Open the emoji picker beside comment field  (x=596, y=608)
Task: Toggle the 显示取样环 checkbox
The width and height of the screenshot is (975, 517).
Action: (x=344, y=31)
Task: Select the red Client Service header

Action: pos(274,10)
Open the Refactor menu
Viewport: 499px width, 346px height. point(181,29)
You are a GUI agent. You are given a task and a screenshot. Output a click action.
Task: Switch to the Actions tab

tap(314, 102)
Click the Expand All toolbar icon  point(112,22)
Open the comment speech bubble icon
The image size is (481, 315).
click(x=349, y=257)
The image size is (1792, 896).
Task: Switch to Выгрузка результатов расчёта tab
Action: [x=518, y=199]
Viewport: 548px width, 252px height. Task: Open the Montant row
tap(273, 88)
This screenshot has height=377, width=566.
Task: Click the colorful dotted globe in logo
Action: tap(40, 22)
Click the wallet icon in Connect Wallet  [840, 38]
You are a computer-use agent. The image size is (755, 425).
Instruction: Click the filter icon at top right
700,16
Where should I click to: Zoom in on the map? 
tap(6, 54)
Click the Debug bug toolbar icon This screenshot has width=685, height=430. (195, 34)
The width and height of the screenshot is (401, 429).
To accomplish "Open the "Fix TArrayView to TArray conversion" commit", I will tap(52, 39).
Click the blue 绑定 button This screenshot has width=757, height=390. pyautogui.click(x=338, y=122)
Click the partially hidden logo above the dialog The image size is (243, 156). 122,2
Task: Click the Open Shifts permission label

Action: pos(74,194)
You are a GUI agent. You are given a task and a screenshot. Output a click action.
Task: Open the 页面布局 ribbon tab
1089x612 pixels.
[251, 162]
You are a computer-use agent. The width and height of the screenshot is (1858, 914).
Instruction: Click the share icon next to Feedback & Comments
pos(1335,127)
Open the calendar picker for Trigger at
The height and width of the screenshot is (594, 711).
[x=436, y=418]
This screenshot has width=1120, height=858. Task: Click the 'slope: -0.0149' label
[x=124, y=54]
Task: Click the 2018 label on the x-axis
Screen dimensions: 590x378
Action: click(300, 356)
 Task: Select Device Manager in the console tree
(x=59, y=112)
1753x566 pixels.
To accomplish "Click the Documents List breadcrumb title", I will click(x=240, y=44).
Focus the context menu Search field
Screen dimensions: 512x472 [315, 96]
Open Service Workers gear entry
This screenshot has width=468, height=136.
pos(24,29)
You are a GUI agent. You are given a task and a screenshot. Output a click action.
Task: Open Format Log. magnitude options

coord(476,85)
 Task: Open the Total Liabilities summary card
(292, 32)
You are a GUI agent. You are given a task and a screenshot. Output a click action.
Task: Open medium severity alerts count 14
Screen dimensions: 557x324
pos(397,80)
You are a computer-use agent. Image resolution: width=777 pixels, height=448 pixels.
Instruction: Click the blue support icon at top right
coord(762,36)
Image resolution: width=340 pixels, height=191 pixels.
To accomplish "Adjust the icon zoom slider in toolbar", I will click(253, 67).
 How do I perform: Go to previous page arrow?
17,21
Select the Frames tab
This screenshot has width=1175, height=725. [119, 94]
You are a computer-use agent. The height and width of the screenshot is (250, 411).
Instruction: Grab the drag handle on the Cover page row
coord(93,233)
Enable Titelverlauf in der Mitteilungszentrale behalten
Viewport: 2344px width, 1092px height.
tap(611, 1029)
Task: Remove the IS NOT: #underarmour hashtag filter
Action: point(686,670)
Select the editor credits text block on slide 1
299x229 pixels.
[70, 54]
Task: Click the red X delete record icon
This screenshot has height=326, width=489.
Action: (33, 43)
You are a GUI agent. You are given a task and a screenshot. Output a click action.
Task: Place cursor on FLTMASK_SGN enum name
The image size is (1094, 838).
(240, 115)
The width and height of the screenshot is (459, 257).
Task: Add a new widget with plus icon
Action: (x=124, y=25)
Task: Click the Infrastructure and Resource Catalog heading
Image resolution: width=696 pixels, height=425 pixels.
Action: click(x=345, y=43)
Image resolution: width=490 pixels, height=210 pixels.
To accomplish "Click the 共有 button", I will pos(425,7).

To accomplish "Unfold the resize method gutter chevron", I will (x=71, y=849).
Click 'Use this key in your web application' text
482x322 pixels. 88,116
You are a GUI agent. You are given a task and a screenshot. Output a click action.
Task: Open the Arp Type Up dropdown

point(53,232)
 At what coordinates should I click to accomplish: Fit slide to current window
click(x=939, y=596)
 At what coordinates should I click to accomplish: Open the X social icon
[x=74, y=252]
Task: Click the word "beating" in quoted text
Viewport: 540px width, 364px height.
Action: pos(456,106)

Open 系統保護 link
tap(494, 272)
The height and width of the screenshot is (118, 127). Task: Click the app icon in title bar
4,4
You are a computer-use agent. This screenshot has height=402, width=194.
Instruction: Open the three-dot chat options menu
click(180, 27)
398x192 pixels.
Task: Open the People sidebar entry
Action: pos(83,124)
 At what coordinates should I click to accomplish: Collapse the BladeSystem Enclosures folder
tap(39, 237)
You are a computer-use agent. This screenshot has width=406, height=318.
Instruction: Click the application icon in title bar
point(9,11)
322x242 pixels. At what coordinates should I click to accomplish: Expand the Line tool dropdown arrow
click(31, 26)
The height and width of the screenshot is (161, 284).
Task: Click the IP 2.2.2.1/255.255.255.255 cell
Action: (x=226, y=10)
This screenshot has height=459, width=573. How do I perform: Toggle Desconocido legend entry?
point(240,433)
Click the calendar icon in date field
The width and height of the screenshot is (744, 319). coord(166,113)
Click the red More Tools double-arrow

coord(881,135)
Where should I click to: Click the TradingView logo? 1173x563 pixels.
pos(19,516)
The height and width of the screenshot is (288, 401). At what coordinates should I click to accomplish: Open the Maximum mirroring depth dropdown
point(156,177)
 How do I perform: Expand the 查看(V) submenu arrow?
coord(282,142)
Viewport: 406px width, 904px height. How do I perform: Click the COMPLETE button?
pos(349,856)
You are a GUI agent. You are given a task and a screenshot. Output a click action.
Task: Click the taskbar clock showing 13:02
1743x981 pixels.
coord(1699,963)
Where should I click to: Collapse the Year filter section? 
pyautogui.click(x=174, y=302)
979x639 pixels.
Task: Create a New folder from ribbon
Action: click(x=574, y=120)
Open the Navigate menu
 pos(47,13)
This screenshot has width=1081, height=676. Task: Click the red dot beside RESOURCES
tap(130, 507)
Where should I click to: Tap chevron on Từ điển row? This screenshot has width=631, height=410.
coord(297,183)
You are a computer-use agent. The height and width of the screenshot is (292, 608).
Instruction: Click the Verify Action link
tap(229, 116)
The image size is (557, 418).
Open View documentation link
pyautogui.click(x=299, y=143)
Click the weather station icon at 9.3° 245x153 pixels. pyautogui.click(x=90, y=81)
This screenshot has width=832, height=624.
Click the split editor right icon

:: WORK INSTRUCTIONS ::
Every line of the data is to be retyped without alteration.

:: TASK RESULT ::
Open the emoji picker beside comment field  (x=596, y=608)
Task: Toggle the 显示取样环 checkbox
The width and height of the screenshot is (975, 517).
Action: (x=344, y=31)
Task: Select the red Client Service header

Action: pos(274,10)
Open the Refactor menu
Viewport: 499px width, 346px height. point(181,29)
You are a GUI agent. You are given a task and a screenshot. Output a click action.
Task: Switch to the Actions tab

tap(314, 102)
Click the Expand All toolbar icon  point(112,22)
Open the comment speech bubble icon
The image size is (481, 315).
click(x=349, y=257)
The image size is (1792, 896).
Task: Switch to Выгрузка результатов расчёта tab
Action: [x=518, y=199]
Viewport: 548px width, 252px height. Task: Open the Montant row
tap(273, 88)
This screenshot has height=377, width=566.
Task: Click the colorful dotted globe in logo
Action: tap(40, 22)
Click the wallet icon in Connect Wallet  [840, 38]
You are a computer-use agent. The image size is (755, 425).
Instruction: Click the filter icon at top right
700,16
Where should I click to: Zoom in on the map? 
tap(6, 54)
Click the Debug bug toolbar icon This screenshot has width=685, height=430. (195, 34)
The width and height of the screenshot is (401, 429).
To accomplish "Open the "Fix TArrayView to TArray conversion" commit", I will tap(52, 39).
Click the blue 绑定 button This screenshot has width=757, height=390. pyautogui.click(x=338, y=122)
Click the partially hidden logo above the dialog The image size is (243, 156). 122,2
Task: Click the Open Shifts permission label

Action: pos(74,194)
You are a GUI agent. You are given a task and a screenshot. Output a click action.
Task: Open the 页面布局 ribbon tab
1089x612 pixels.
[251, 162]
You are a computer-use agent. The width and height of the screenshot is (1858, 914).
Instruction: Click the share icon next to Feedback & Comments
pos(1335,127)
Open the calendar picker for Trigger at
The height and width of the screenshot is (594, 711).
[x=436, y=418]
This screenshot has width=1120, height=858. Task: Click the 'slope: -0.0149' label
[x=124, y=54]
Task: Click the 2018 label on the x-axis
Screen dimensions: 590x378
Action: click(300, 356)
 Task: Select Device Manager in the console tree
(x=59, y=112)
1753x566 pixels.
To accomplish "Click the Documents List breadcrumb title", I will click(x=240, y=44).
Focus the context menu Search field
Screen dimensions: 512x472 [315, 96]
Open Service Workers gear entry
This screenshot has width=468, height=136.
pos(24,29)
You are a GUI agent. You are given a task and a screenshot. Output a click action.
Task: Open Format Log. magnitude options

coord(476,85)
 Task: Open the Total Liabilities summary card
(292, 32)
You are a GUI agent. You are given a task and a screenshot. Output a click action.
Task: Open medium severity alerts count 14
Screen dimensions: 557x324
pos(397,80)
You are a computer-use agent. Image resolution: width=777 pixels, height=448 pixels.
Instruction: Click the blue support icon at top right
coord(762,36)
Image resolution: width=340 pixels, height=191 pixels.
To accomplish "Adjust the icon zoom slider in toolbar", I will click(253, 67).
 How do I perform: Go to previous page arrow?
17,21
Select the Frames tab
This screenshot has width=1175, height=725. [119, 94]
You are a computer-use agent. The height and width of the screenshot is (250, 411).
Instruction: Grab the drag handle on the Cover page row
coord(93,233)
Enable Titelverlauf in der Mitteilungszentrale behalten
Viewport: 2344px width, 1092px height.
tap(611, 1029)
Task: Remove the IS NOT: #underarmour hashtag filter
Action: point(686,670)
Select the editor credits text block on slide 1
299x229 pixels.
[70, 54]
Task: Click the red X delete record icon
This screenshot has height=326, width=489.
Action: (33, 43)
You are a GUI agent. You are given a task and a screenshot. Output a click action.
Task: Place cursor on FLTMASK_SGN enum name
The image size is (1094, 838).
(240, 115)
The width and height of the screenshot is (459, 257).
Task: Add a new widget with plus icon
Action: (x=124, y=25)
Task: Click the Infrastructure and Resource Catalog heading
Image resolution: width=696 pixels, height=425 pixels.
Action: click(x=345, y=43)
Image resolution: width=490 pixels, height=210 pixels.
To accomplish "Click the 共有 button", I will pos(425,7).

To accomplish "Unfold the resize method gutter chevron", I will (x=71, y=849).
Click 'Use this key in your web application' text
482x322 pixels. 88,116
You are a GUI agent. You are given a task and a screenshot. Output a click action.
Task: Open the Arp Type Up dropdown

point(53,232)
 At what coordinates should I click to accomplish: Fit slide to current window
click(x=939, y=596)
 At what coordinates should I click to accomplish: Open the X social icon
[x=74, y=252]
Task: Click the word "beating" in quoted text
Viewport: 540px width, 364px height.
Action: pos(456,106)

Open 系統保護 link
tap(494, 272)
The height and width of the screenshot is (118, 127). Task: Click the app icon in title bar
4,4
You are a computer-use agent. This screenshot has height=402, width=194.
Instruction: Open the three-dot chat options menu
click(180, 27)
398x192 pixels.
Task: Open the People sidebar entry
Action: pos(83,124)
 At what coordinates should I click to accomplish: Collapse the BladeSystem Enclosures folder
tap(39, 237)
You are a computer-use agent. This screenshot has width=406, height=318.
Instruction: Click the application icon in title bar
point(9,11)
322x242 pixels. At what coordinates should I click to accomplish: Expand the Line tool dropdown arrow
click(31, 26)
The height and width of the screenshot is (161, 284).
Task: Click the IP 2.2.2.1/255.255.255.255 cell
Action: (x=226, y=10)
This screenshot has height=459, width=573. How do I perform: Toggle Desconocido legend entry?
point(240,433)
Click the calendar icon in date field
The width and height of the screenshot is (744, 319). coord(166,113)
Click the red More Tools double-arrow

coord(881,135)
Where should I click to: Click the TradingView logo? 1173x563 pixels.
pos(19,516)
The height and width of the screenshot is (288, 401). At what coordinates should I click to accomplish: Open the Maximum mirroring depth dropdown
point(156,177)
 How do I perform: Expand the 查看(V) submenu arrow?
coord(282,142)
Viewport: 406px width, 904px height. How do I perform: Click the COMPLETE button?
pos(349,856)
You are a GUI agent. You are given a task and a screenshot. Output a click action.
Task: Click the taskbar clock showing 13:02
1743x981 pixels.
coord(1699,963)
Where should I click to: Collapse the Year filter section? 
pyautogui.click(x=174, y=302)
979x639 pixels.
Task: Create a New folder from ribbon
Action: click(x=574, y=120)
Open the Navigate menu
 pos(47,13)
This screenshot has width=1081, height=676. Task: Click the red dot beside RESOURCES
tap(130, 507)
Where should I click to: Tap chevron on Từ điển row? This screenshot has width=631, height=410.
coord(297,183)
You are a computer-use agent. The height and width of the screenshot is (292, 608).
Instruction: Click the Verify Action link
tap(229, 116)
The image size is (557, 418).
Open View documentation link
pyautogui.click(x=299, y=143)
Click the weather station icon at 9.3° 245x153 pixels. pyautogui.click(x=90, y=81)
This screenshot has width=832, height=624.
Click the split editor right icon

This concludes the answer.